King C R, Magenis E, Bennett S
Obstet Gynecol. 1978 Nov;52(5):617-24.
A 21-year-old white female with short stature, cubitus valgus, multiple cutaneous nevi, and no other major features of the Turner syndrome is described. She had normal secondary sex development and menses. She recently completed a normal pregnancy with delivery of a normal male infant. Postpartum endocrine studies were normal. All cells examined from blood, skin, uterus, and both ovaries had a 45,X karyotype. She is the sixth reported monosomy X patient to achieve pregnancy. A literature review indicates increased fetal wastage (22 of 46 pregnancies) and increased chromosomal errors in the offspring (8 of 26 liveborn infants) of patients with a 45,X cell line. Three cases of trisomy 21 occurred in these infants. Amniocentesis and prenatal diagnostic studies are indicated for women with a 45,X chromosome constitution. The pathogenesis of the Turner syndrome is considered in relation to these findings.

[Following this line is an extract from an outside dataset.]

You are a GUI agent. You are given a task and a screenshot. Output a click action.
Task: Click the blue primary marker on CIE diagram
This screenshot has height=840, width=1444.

本文描述了一名21岁的白人女性,身材矮小,肘外翻,有多处皮肤痣,无特纳综合征的其他主要特征。她的第二性征发育和月经正常。她最近顺利完成了一次妊娠,分娩出一名正常男婴。产后内分泌检查正常。对血液、皮肤、子宫和双侧卵巢进行检查的所有细胞均具有45,X核型。她是第六例报道的单体X患者成功妊娠的病例。文献综述表明,具有45,X细胞系的患者胎儿丢失率增加(46次妊娠中有22次),后代染色体错误增加(26名活产婴儿中有8名)。这些婴儿中有3例发生了21三体综合征。对于具有45,X染色体组成的女性,建议进行羊膜穿刺术和产前诊断研究。结合这些发现对特纳综合征的发病机制进行了探讨。